## INSTRUCTION
Retype everything from the start of the entries down to the line containing "(x=229, y=854)", both ends included, without changing a character.

## MATERIAL SHOWN
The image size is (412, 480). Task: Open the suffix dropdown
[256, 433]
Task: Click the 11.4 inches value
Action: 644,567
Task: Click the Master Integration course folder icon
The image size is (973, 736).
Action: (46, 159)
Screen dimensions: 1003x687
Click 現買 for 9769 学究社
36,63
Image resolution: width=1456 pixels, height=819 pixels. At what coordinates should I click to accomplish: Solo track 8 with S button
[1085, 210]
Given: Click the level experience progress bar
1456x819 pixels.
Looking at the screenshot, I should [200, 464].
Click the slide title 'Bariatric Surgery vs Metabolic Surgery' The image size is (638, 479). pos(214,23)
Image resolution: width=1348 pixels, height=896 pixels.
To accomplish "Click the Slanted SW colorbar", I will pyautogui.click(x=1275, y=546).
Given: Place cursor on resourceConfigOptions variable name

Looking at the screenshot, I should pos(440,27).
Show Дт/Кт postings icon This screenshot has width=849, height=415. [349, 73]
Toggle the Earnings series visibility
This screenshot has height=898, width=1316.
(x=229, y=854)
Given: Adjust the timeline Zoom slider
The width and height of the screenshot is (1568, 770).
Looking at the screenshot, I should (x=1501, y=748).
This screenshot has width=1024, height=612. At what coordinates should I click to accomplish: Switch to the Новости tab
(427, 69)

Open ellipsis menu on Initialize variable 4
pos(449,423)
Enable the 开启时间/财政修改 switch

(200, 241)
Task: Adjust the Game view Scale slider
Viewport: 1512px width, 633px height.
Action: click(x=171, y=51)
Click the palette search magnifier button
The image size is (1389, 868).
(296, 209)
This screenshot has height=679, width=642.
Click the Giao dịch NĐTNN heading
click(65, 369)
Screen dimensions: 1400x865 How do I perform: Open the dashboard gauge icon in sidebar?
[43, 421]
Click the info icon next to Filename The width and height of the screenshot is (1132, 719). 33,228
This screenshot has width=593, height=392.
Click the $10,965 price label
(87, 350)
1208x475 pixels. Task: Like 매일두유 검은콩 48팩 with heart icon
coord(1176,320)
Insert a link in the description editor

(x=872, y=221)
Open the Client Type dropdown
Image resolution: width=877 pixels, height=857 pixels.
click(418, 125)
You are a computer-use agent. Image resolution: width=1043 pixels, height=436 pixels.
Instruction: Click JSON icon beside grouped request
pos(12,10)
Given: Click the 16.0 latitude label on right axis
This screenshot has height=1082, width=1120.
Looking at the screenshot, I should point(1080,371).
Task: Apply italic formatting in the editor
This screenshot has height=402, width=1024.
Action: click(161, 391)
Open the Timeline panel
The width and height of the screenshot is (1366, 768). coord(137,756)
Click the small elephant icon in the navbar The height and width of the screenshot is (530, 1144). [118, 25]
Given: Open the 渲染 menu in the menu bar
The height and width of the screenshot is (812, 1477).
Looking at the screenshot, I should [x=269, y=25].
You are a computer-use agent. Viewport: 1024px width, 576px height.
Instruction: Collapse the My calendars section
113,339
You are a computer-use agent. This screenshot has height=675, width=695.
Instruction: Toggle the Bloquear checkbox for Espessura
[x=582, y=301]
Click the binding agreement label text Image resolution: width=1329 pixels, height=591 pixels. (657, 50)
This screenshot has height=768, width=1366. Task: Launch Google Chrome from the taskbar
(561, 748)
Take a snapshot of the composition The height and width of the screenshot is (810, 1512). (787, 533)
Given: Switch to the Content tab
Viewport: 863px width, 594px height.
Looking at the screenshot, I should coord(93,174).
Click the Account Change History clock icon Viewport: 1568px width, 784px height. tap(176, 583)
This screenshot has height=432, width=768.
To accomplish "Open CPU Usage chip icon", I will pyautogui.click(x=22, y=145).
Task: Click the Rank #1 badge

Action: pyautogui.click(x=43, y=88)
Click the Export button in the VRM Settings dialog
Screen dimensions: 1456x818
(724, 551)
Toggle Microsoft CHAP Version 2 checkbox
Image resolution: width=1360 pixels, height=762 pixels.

## WRITTEN SOLUTION
The image size is (412, 480). Task: Open the suffix dropdown
[256, 433]
Task: Click the 11.4 inches value
Action: 644,567
Task: Click the Master Integration course folder icon
The image size is (973, 736).
Action: (46, 159)
Screen dimensions: 1003x687
Click 現買 for 9769 学究社
36,63
Image resolution: width=1456 pixels, height=819 pixels. At what coordinates should I click to accomplish: Solo track 8 with S button
[1085, 210]
Given: Click the level experience progress bar
1456x819 pixels.
Looking at the screenshot, I should [200, 464].
Click the slide title 'Bariatric Surgery vs Metabolic Surgery' The image size is (638, 479). pos(214,23)
Image resolution: width=1348 pixels, height=896 pixels.
To accomplish "Click the Slanted SW colorbar", I will pyautogui.click(x=1275, y=546).
Given: Place cursor on resourceConfigOptions variable name

Looking at the screenshot, I should pos(440,27).
Show Дт/Кт postings icon This screenshot has width=849, height=415. [349, 73]
Toggle the Earnings series visibility
This screenshot has height=898, width=1316.
(x=229, y=854)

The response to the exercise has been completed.